▸ EXERCISE:
Turn everything in the records below, from the line containing "Task: Click the DSC star marker at K=2" down to the line containing "click(180, 47)", into a numbered list. Include both end lines and drop the blank lines.

-- START MATERIAL FOR THIS EXERCISE --

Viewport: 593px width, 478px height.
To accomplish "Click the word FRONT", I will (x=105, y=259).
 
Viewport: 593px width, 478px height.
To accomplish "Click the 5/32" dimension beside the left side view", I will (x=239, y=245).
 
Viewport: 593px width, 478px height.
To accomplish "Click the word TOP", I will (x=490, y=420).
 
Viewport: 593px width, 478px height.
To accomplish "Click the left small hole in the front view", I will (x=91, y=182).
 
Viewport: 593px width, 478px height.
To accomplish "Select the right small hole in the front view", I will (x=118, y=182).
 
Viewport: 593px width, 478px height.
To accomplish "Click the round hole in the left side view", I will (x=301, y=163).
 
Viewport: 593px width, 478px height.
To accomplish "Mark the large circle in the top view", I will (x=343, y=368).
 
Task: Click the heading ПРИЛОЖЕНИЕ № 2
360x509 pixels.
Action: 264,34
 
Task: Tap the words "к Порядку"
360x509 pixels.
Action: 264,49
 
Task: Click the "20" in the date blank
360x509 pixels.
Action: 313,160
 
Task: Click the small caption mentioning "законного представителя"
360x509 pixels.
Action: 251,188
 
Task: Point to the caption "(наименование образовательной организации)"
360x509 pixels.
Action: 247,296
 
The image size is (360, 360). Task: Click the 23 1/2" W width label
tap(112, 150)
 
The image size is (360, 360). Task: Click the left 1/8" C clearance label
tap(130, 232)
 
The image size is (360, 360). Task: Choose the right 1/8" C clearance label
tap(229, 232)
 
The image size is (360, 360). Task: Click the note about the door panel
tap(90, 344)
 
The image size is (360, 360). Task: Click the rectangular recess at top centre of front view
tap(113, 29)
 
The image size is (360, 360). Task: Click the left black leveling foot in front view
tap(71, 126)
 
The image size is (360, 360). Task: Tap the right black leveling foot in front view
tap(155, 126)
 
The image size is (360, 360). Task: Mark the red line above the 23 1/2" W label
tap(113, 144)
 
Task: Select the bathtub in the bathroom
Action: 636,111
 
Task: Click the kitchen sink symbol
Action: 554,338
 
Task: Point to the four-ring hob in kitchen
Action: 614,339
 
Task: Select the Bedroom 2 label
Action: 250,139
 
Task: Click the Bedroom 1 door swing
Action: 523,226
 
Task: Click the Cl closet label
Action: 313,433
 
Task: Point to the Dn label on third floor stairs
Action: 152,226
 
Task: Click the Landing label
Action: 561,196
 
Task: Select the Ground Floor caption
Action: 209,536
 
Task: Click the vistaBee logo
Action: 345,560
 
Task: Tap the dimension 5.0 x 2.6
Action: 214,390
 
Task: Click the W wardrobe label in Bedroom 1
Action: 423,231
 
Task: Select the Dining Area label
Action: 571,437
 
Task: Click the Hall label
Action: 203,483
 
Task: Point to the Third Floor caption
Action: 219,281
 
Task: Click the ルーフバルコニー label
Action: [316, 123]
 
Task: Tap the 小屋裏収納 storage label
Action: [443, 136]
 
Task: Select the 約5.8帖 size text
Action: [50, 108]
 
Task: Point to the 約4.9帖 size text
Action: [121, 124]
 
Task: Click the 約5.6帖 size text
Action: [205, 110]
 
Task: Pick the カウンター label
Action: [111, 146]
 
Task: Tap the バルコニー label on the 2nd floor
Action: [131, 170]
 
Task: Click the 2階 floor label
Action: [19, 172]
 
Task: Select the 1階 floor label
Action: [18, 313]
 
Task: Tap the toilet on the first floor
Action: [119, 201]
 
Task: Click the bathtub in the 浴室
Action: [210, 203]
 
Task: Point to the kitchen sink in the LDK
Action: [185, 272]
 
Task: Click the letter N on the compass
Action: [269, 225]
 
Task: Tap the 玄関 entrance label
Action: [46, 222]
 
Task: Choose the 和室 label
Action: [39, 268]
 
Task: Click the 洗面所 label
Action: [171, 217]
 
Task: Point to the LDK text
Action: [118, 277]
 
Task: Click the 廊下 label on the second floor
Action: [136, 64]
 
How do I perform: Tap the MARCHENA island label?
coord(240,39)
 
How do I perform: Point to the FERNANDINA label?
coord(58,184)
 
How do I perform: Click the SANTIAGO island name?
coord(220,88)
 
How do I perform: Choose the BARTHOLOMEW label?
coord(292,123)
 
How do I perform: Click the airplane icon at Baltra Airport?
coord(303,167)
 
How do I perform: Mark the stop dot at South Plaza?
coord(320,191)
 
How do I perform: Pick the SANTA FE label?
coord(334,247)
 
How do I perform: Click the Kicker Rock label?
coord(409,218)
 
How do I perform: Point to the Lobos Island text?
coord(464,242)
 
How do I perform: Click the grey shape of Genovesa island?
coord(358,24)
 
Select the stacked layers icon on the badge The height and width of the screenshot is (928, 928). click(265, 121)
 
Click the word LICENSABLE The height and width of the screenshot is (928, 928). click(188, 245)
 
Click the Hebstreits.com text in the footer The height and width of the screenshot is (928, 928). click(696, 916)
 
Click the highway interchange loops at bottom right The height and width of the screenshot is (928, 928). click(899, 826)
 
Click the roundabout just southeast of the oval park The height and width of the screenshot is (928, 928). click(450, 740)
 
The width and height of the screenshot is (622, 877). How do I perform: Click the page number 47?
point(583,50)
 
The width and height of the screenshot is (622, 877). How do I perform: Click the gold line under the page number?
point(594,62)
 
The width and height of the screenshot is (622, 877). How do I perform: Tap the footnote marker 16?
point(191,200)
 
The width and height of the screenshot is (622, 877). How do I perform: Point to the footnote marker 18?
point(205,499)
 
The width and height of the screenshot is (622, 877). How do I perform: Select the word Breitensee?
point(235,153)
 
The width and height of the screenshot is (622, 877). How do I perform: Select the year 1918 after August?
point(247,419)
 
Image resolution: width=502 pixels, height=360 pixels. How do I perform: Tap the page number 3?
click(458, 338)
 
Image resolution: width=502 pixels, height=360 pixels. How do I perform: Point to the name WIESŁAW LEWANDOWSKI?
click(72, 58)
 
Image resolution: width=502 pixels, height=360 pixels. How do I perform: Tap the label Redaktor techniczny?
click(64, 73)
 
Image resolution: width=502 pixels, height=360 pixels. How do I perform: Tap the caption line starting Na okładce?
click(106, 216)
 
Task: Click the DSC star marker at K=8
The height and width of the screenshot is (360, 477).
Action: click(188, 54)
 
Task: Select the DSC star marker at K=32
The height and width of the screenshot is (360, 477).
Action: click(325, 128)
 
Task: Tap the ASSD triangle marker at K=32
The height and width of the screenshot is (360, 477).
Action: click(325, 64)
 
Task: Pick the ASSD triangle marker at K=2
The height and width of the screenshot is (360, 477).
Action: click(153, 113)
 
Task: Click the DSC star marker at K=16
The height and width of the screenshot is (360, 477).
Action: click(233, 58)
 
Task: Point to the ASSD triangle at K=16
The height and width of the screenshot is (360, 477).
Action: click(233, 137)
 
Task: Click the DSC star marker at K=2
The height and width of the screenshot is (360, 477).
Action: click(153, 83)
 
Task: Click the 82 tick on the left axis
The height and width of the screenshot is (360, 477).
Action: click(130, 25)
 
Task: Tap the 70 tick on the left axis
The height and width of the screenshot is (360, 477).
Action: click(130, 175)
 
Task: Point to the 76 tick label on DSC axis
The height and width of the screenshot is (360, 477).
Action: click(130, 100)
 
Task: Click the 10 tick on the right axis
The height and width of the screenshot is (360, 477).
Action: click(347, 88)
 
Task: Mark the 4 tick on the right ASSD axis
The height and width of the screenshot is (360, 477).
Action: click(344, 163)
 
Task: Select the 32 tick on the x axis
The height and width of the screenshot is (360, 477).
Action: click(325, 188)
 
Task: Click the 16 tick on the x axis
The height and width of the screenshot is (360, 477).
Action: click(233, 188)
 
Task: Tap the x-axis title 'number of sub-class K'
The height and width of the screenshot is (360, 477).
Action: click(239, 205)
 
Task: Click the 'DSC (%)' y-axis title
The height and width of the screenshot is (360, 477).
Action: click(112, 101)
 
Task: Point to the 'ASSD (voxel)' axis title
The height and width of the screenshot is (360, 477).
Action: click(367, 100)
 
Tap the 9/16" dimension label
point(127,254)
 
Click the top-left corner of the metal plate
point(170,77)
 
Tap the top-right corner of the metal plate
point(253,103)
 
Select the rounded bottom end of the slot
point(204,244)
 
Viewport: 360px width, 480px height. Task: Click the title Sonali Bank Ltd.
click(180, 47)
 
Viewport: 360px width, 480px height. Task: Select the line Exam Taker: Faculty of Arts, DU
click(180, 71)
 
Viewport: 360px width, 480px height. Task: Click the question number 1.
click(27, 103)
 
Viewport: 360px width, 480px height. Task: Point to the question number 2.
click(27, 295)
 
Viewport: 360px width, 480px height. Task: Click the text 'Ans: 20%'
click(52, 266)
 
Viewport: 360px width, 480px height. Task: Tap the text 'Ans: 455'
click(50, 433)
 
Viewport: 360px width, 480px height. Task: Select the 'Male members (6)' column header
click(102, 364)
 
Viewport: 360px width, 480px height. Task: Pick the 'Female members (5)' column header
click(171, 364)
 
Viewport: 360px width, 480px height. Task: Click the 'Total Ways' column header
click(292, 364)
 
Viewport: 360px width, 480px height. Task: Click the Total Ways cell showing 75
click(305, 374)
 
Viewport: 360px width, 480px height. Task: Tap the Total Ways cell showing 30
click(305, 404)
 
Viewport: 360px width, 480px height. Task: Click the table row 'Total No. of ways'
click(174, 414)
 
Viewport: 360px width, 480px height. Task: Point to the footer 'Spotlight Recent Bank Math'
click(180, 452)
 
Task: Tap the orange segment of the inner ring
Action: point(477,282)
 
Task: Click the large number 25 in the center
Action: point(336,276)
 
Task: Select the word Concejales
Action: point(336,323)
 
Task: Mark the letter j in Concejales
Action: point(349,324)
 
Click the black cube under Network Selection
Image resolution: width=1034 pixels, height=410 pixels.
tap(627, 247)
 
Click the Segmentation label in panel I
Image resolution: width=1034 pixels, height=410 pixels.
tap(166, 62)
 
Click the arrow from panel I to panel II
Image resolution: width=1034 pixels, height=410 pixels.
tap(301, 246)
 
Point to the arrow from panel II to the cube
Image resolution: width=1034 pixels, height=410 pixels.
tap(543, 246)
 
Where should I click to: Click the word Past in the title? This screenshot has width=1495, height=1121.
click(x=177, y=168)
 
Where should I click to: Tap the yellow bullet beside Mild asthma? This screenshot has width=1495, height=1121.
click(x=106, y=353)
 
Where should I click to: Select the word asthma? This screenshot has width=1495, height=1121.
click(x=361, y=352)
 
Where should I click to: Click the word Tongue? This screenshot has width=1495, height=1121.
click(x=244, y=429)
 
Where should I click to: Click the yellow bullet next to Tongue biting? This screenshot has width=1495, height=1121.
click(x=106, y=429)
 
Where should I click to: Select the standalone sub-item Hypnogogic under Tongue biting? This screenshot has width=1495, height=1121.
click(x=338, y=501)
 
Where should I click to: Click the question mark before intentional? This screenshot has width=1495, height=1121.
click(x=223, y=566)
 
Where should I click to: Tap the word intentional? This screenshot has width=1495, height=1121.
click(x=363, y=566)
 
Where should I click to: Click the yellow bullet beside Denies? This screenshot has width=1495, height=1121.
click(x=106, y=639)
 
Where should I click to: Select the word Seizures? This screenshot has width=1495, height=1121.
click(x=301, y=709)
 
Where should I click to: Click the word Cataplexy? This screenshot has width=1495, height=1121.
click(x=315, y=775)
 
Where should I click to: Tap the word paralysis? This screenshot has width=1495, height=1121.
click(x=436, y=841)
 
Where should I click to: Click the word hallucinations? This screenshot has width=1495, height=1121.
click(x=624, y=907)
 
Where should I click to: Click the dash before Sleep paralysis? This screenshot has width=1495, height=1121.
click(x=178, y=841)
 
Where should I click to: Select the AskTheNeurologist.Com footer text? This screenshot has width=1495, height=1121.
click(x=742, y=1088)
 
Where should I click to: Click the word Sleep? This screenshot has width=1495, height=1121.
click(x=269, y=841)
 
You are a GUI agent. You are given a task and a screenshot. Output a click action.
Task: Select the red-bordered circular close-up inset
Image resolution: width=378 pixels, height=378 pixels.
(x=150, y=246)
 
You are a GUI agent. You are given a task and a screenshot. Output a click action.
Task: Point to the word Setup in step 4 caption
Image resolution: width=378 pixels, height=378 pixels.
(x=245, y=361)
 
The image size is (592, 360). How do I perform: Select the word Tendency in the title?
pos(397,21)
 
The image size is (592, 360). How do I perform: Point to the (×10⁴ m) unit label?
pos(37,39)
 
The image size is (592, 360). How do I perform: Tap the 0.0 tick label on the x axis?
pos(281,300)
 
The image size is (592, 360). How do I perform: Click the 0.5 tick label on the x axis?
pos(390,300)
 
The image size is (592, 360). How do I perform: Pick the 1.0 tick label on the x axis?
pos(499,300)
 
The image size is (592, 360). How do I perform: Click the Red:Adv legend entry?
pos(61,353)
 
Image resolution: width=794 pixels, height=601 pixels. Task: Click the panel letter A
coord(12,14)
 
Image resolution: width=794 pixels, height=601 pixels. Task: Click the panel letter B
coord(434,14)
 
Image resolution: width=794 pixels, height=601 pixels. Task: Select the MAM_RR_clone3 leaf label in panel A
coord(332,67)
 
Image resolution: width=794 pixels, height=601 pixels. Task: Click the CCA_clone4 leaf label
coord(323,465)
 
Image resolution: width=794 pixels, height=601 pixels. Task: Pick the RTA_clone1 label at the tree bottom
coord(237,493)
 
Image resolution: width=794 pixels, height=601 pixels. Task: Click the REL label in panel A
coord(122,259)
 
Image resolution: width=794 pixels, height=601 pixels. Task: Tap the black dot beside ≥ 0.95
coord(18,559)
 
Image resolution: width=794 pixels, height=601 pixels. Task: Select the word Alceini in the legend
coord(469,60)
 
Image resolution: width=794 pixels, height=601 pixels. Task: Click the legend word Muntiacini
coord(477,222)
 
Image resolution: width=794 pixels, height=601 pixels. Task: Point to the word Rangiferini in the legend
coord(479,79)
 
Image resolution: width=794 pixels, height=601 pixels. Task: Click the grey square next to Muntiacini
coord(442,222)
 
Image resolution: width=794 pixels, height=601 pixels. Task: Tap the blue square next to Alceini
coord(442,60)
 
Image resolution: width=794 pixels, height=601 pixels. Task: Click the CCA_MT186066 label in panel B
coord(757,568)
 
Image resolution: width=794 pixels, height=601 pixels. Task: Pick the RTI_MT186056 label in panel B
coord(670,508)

-- END MATERIAL FOR THIS EXERCISE --

▸ RESULT FOR THIS EXERCISE:
1. Task: Click the DSC star marker at K=2
2. The height and width of the screenshot is (360, 477).
3. Action: click(153, 83)
4. Task: Click the 82 tick on the left axis
5. The height and width of the screenshot is (360, 477).
6. Action: click(130, 25)
7. Task: Tap the 70 tick on the left axis
8. The height and width of the screenshot is (360, 477).
9. Action: click(130, 175)
10. Task: Point to the 76 tick label on DSC axis
11. The height and width of the screenshot is (360, 477).
12. Action: click(130, 100)
13. Task: Click the 10 tick on the right axis
14. The height and width of the screenshot is (360, 477).
15. Action: click(347, 88)
16. Task: Mark the 4 tick on the right ASSD axis
17. The height and width of the screenshot is (360, 477).
18. Action: click(344, 163)
19. Task: Select the 32 tick on the x axis
20. The height and width of the screenshot is (360, 477).
21. Action: click(325, 188)
22. Task: Click the 16 tick on the x axis
23. The height and width of the screenshot is (360, 477).
24. Action: click(233, 188)
25. Task: Tap the x-axis title 'number of sub-class K'
26. The height and width of the screenshot is (360, 477).
27. Action: click(239, 205)
28. Task: Click the 'DSC (%)' y-axis title
29. The height and width of the screenshot is (360, 477).
30. Action: click(112, 101)
31. Task: Point to the 'ASSD (voxel)' axis title
32. The height and width of the screenshot is (360, 477).
33. Action: click(367, 100)
34. Tap the 9/16" dimension label
35. point(127,254)
36. Click the top-left corner of the metal plate
37. point(170,77)
38. Tap the top-right corner of the metal plate
39. point(253,103)
40. Select the rounded bottom end of the slot
41. point(204,244)
42. Viewport: 360px width, 480px height. Task: Click the title Sonali Bank Ltd.
43. click(180, 47)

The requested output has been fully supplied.